→ About this exercise: Only a number is expected: how many lines in the data below contain the word "Extinguisher".

-- Exercise input follows --

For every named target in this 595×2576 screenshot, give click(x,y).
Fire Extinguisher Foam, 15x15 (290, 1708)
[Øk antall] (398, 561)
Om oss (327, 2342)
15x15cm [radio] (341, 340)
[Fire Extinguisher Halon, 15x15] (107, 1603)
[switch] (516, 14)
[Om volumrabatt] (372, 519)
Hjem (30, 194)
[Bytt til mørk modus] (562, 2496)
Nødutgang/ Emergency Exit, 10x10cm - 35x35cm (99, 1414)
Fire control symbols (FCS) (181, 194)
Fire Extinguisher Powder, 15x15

-- Exercise input concluded --

→ Response area: 3